As data computing and big data driven analytics become more prevalent in a number of spatial industries, there is increasing need to quantify and communicate uncertainty with those data and resulting spatial analytical products. This has direct implication in oil & gas exploration and development where big data and data analytics continue to expand uses and applications of spatial and spatio-temporal data in the industry without providing for effective communication of spatial uncertainty. The result is that communications and inferences made using spatial data visuals lack crucial information about uncertainty and thus present a barrier to accurate and efficient decision making. With increasing cost awareness in oil & gas exploration and development, there is urgent need for methods and tools that help to objectively define and integrate uncertainty into business decisions.
To address this need, the Variable Grid Method (VGM) has been developed for simultaneous communication of both spatial patterns and trends and the uncertainty associated with data or their analyses. The VGM utilizes varying grid cell sizes to visually communicate and constrain the uncertainty, creating an integrated layer that can be used to visualize uncertainty associated with spatial, spatio-temporal data or data-driven products.
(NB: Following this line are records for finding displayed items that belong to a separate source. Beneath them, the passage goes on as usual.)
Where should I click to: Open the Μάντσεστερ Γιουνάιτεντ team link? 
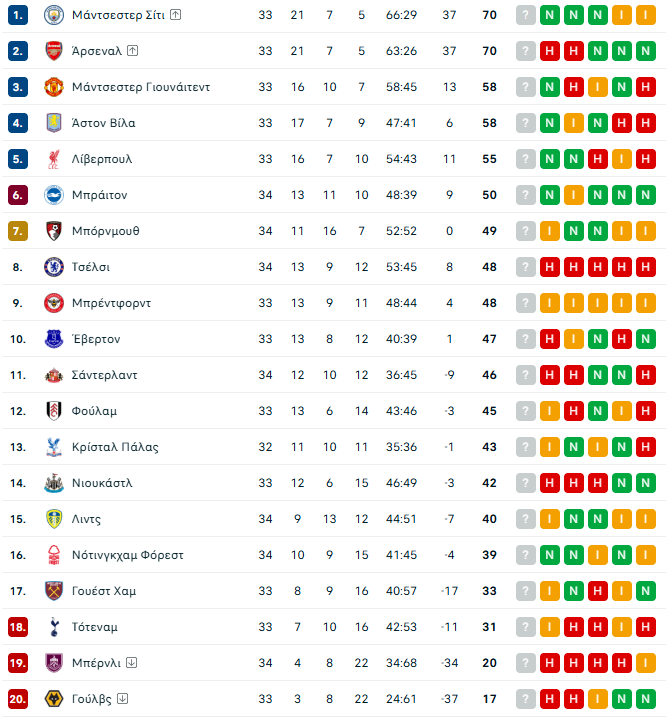(141, 87)
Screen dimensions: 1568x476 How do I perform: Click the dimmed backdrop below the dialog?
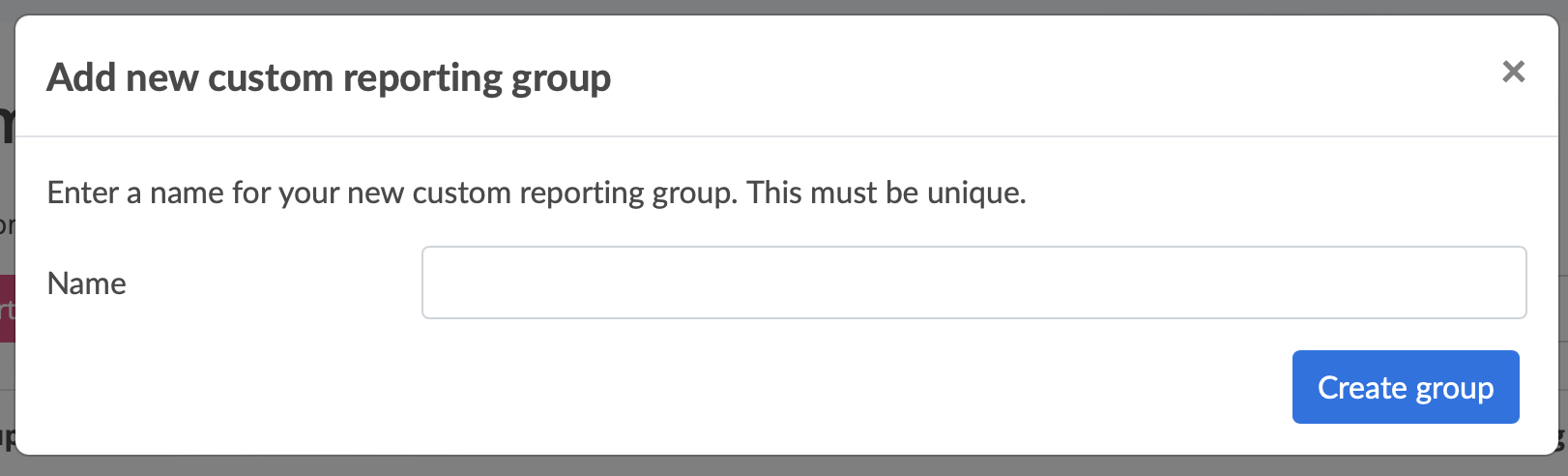(773, 466)
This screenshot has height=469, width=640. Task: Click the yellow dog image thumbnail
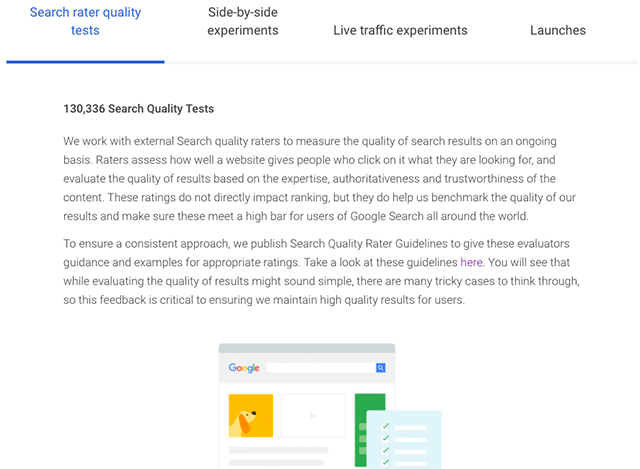tap(250, 415)
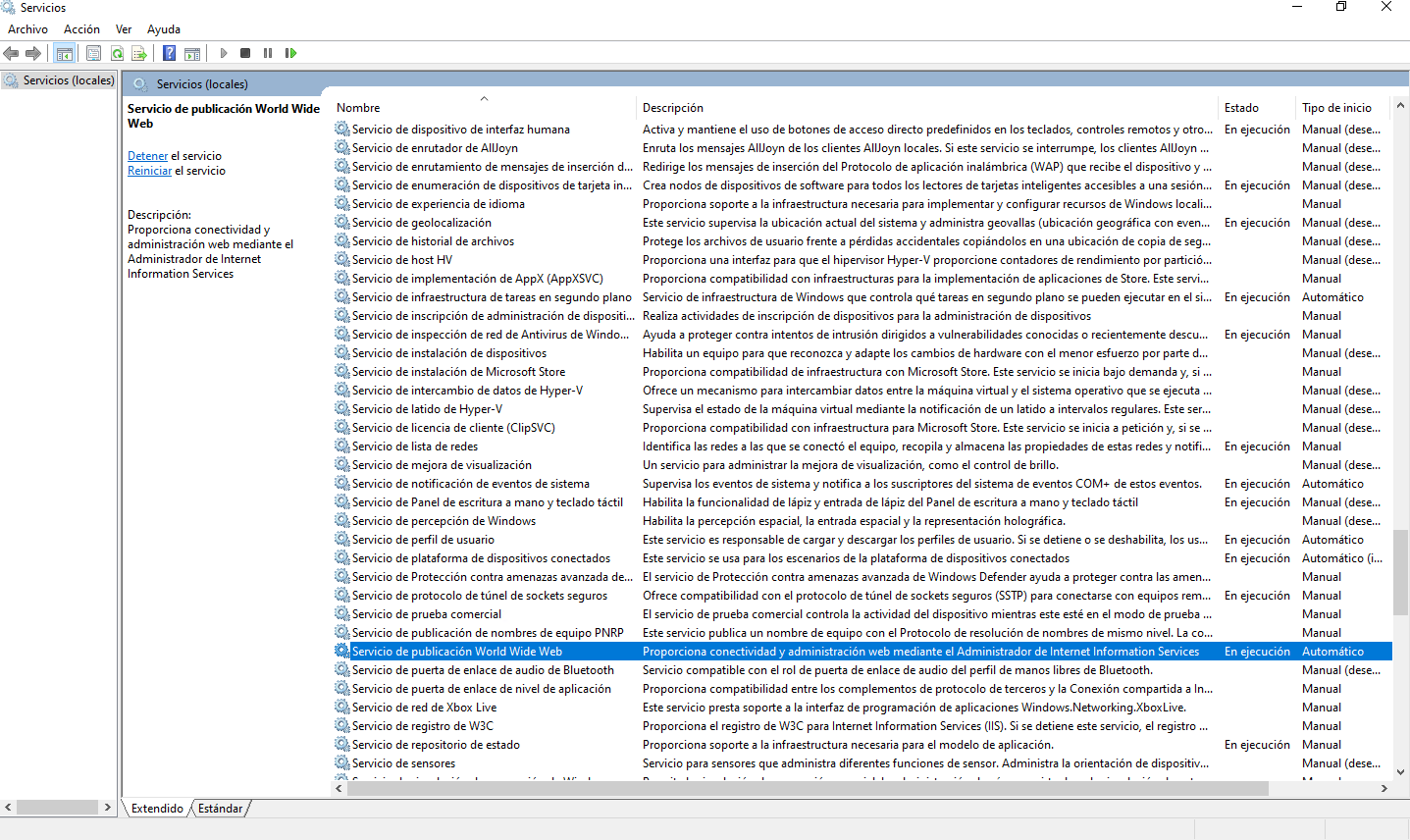Switch to the Estándar tab

pyautogui.click(x=220, y=809)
In this paper, we detail the VGM approach and demonstrate the utility of the VGM to intuitively quantify and provide cost-effective information about the relationship between uncertainty and spatial data. This allows trends of interest to be objectively investigated and target uncertainty criteria defined to drive optimal investment in improved subsurface definition. Examples are presented to show how the VGM can thus be used for efficient decision making in multiple applications including geological risk evaluation, as well as to optimize data acquisition in exploration and development.
Today, uncertainty, if it is provided at all, is generally communicated using multiple independent visuals, aggregated in final displays, or omitted altogether. The VGM provides a robust method for quantifying and representing uncertainty in spatial data analyses, offering key information about the analysis, but also associated risks, both of which are vital for making prudent business decisions in oil & gas exploration and development.